Oh I do so want to come back, and search, Mum. It’s all so Famous Five!

 


 

A Place of Execution – Val McDermid

This is just the first of a few references from Val McDermid’s books which I have been steadily working my way through this year. Val (I feel as if I can call her Val as I have been in the same room as her now, at a talk) has never hidden the fact that she read everything by Blyton that she could get her hands on (except the Secret Seven who irritated her).

In this book a teenage girl has gone missing and Detective Inspector George Bennett is looking through her room for clues.

With a sigh, he began the distasteful search of Alison’s personal possessions. Half an hour later, he had found nothing unexpected. He’d even flicked through every book on the small bookcase that stood by the bed. Nancy Drew, the Famous Five, the Chalet School, Georgette Heyer, Wuthering Heights and Jane Eyre held neither secret nor surprise. A well-thumbed edition of Palgrave’s Golden Treasury contained only poetry.

 


The Wire in the Blood – Val Mcdermid

This is the second book in the series about Detective Inspector Carol Jordan and criminal profiler Tony Hill, and the book which gives the TV series based on the series its name.

Unfortunately I didn’t record who said this or why.

It’s not, “Five Go Hunting a Psychopath.”


The Torment of Others – Val McDermid

This one, from number four about Carol Jordan and Tony Hill, is rather a stretch. I’ve also seen references to Noddy suits, though, at crime scenes. I’d love it if someone could explain why the lights/suits are called that.

Carol, Kevin and Stacey pounded pell-mell down the corridor. ‘We’ll take my car,’ Kevin shouted. ‘I’ve got a noddy light.’


The Telephone Box Library – Rachel Lucas

I actually read this a while ago but only found the photo of the reference recently.

Mel pulled a face behind her back. “God, sorry. It’s just, she’s so “head girl at St Clare’s” that I can’t help it. She makes me want to misbehave.

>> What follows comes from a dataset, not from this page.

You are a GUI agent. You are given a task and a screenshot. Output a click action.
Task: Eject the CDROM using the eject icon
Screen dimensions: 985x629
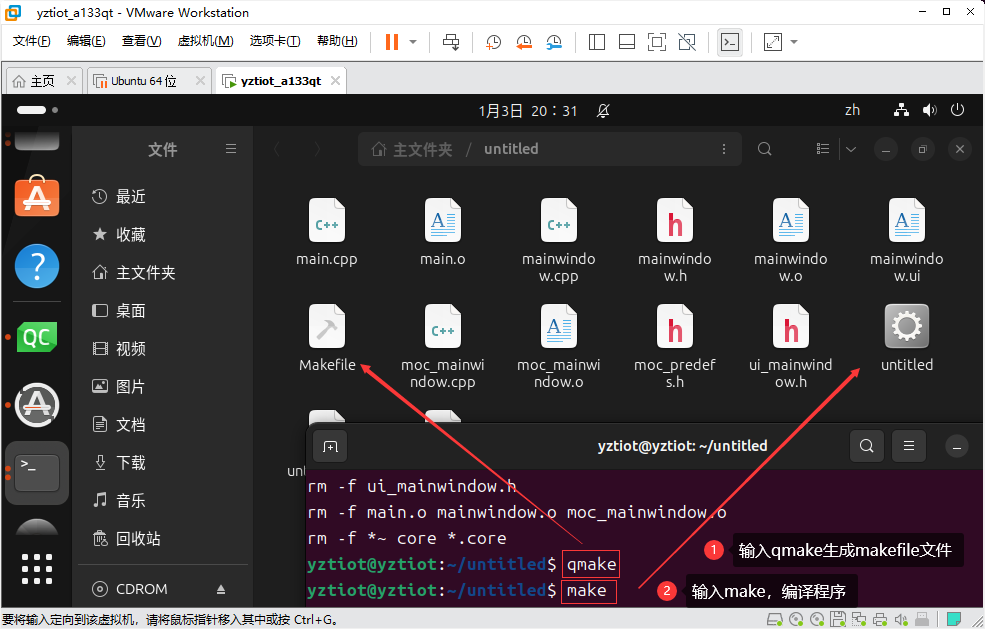pos(221,589)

The Bookshop of the Broken-Hearted – Richard Hillman

For more Blyton-related quotes from this book see my previous post.

[Maggie] steered him to the titles he might enjoy reading, urging on him her favourites. He took a chair to the back of the shop and read himself into a Famous Five stupor.

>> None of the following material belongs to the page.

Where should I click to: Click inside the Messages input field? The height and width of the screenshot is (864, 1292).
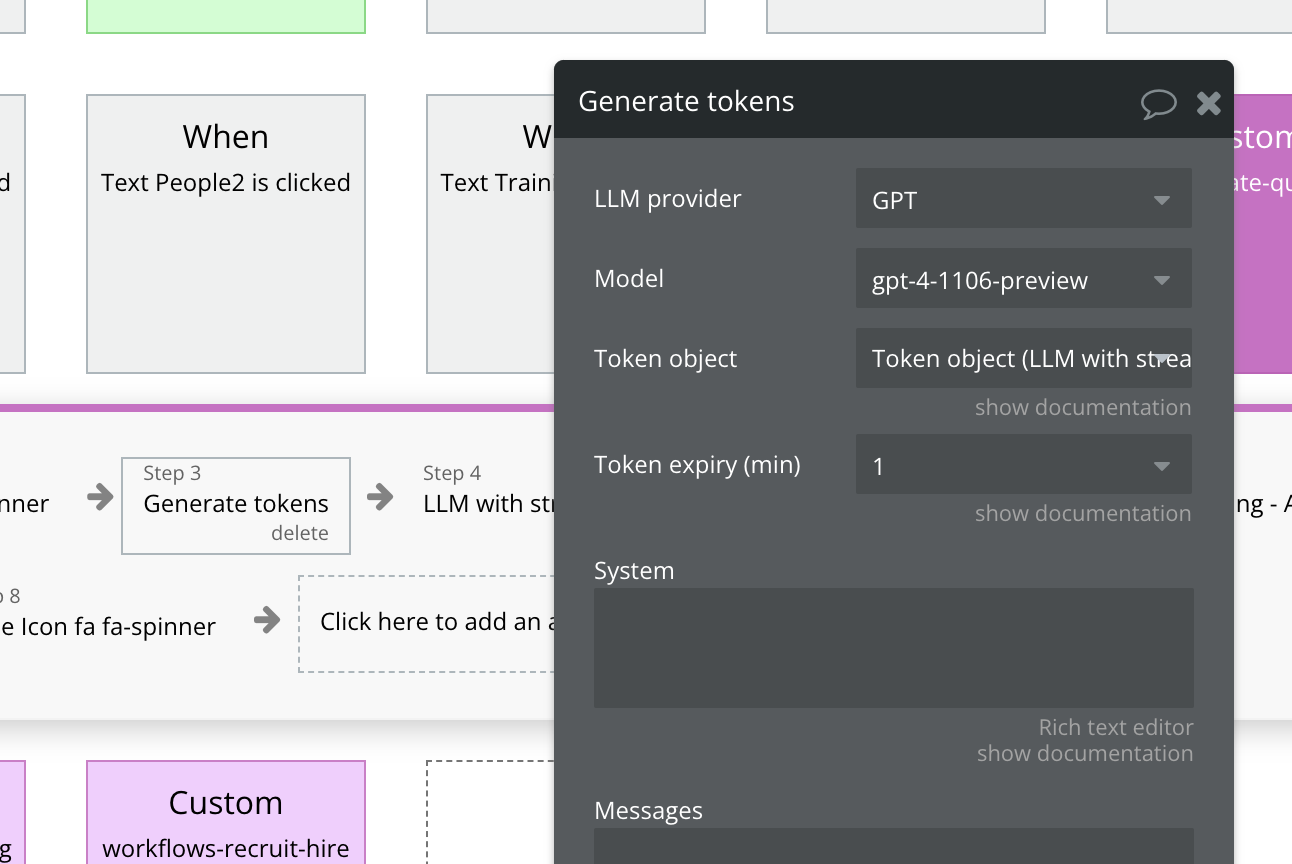(893, 846)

the bookshop of the broken hearted robert hillman


A Cornish Christmas Murder – Fiona Leitch

I half-picked these as they are narrated by Zara Ramm (narrator of the Chronicles of St Mary’s series by Jodi Taylor. It felt serendipitous that the St Mary’s author is Jodi and the Cornish books are about a woman called Jodi(e).

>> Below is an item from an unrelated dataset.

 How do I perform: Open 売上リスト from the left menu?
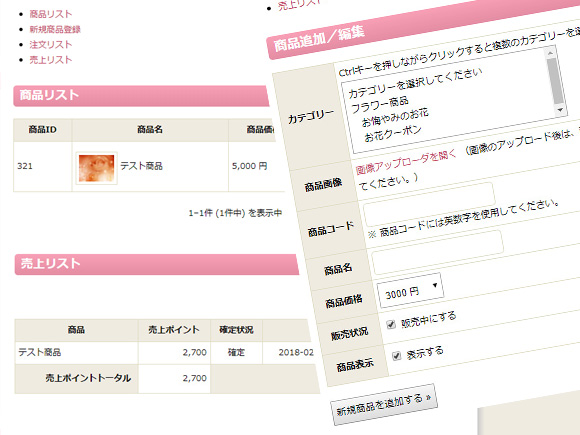pyautogui.click(x=51, y=60)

Anyway- Jodie with an E is a retired Met officer who returns to Cornwall and sets up a catering business. And then she keeps tripping over dead bodies and can’t stop sticking her nose in to solve them.

In this book she, her mother, her daughter, her best friend and a host of other folk including a group of Japanese tourists are trapped by a snowstorm in a rural former abbey which is being turned into a hotel. Then the guy who played Father Christmas at the party is found murdered and they realise the murderer could only be someone who was in already inside…

They are all supposed to be sticking together downstairs but Jodie (known as Nosey Parker for a reason) and her band of catering assistants/investigators sneak upstairs to see what they can work out.

“Bloomin’ eck, this is like a poor man’s Famous Five, innit?”

….

“Be quiet, Timmy.” (aka Germaine, Jodie’s dog)

….

“Bingo! Now that is proper Famous Five stuff.” (When the secret passage in the stone wall opens.)


A Reluctant Christmas Novel – JC Williams

Adam is a writer of sci-fi/space opera books which aren’t selling so well anymore. His publisher tells him that romantic Christmas book are always good sellers, so he has a go at that. In need of more immediate income he also takes a job driving a minibus for a charity which combats loneliness in the elderly by getting them out and about to different activities.

Once these older people find out that Adam’s an author they start calling him by author’s names. First it’s stuff like Hey Stephen King – watch out for that parked car! Then it’s Agatha Christie.

Then it’s

Ey, Enid Blyton!

Then a slightly more oblique reference that you might be able to argue is a coincidence, but seeing as he mentioned Blyton’s name shortly before I’d like to think it was deliberate.

For many both children and adults alike books were portals to lose yourself for a while. Enabling you to escape  to far off lands and dip your toes into a sea of adventure that wouldn’t be possible in the real world.


The Village Demon Hunting Society – CM Waggoner

This is another stretch as the author is American but the main character in this book is a librarian called Sherry Pinkwhistle.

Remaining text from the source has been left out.